Across the entries below, count the lines in which the word "pixels" occurs. Reply with the count alone.

Stored data

[Start of Attachment]

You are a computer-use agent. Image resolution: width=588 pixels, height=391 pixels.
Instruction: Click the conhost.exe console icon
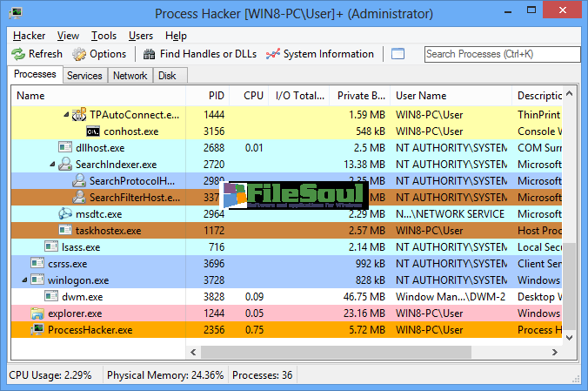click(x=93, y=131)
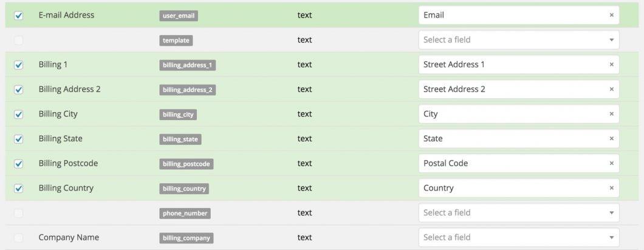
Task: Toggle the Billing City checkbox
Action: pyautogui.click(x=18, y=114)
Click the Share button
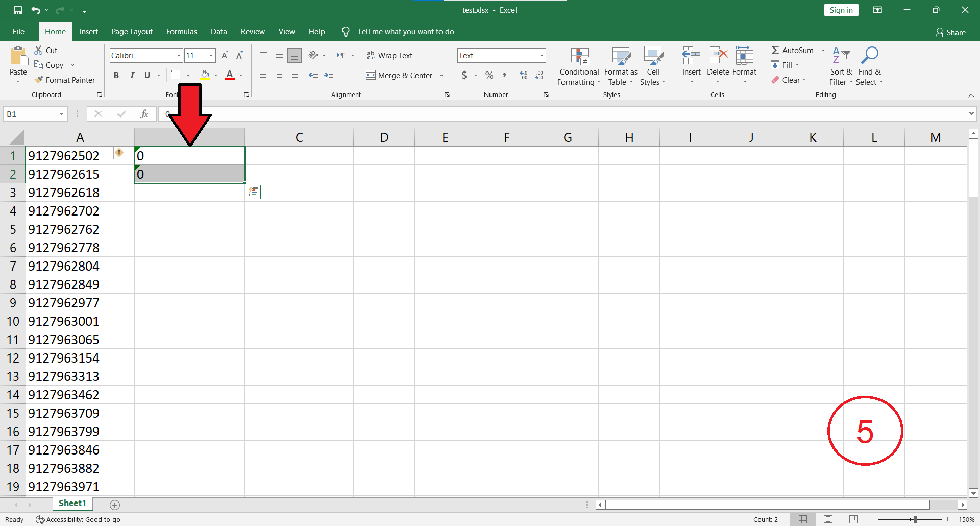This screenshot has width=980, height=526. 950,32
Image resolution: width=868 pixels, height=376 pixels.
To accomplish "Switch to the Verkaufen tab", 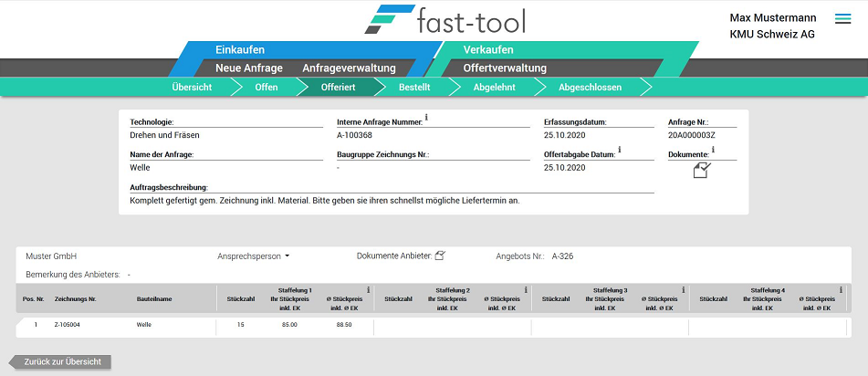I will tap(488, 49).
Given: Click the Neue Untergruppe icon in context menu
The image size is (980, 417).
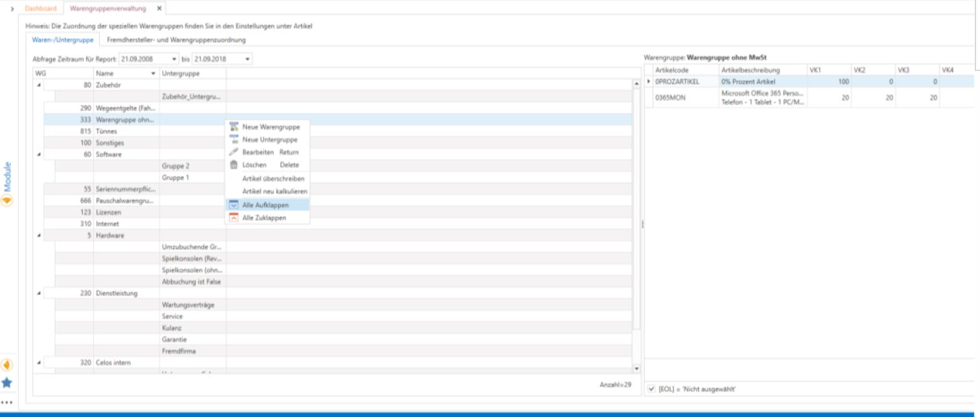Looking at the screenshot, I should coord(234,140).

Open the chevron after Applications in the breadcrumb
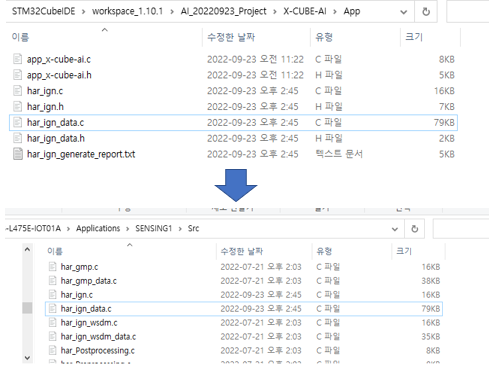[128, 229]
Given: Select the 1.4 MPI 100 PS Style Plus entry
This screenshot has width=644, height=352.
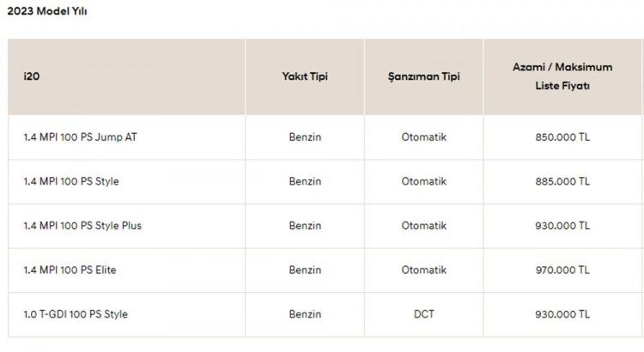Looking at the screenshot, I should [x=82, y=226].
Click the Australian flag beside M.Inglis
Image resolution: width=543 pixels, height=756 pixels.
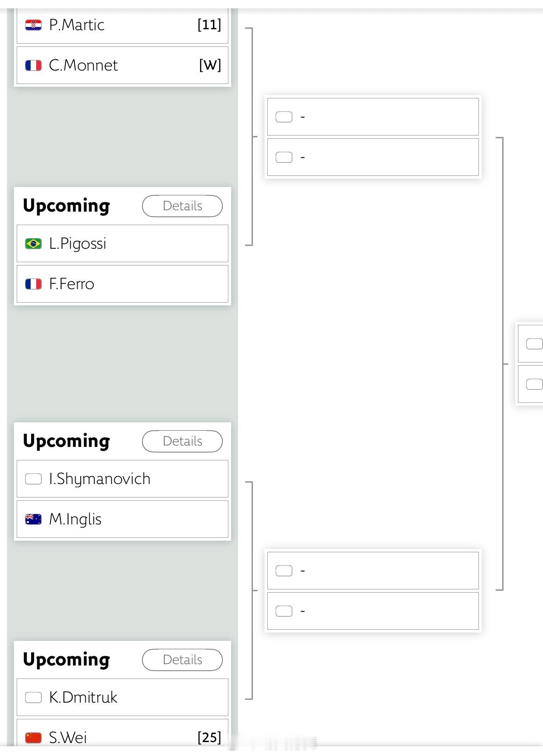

[End of Attachment]

§ **Answer for the task**: 3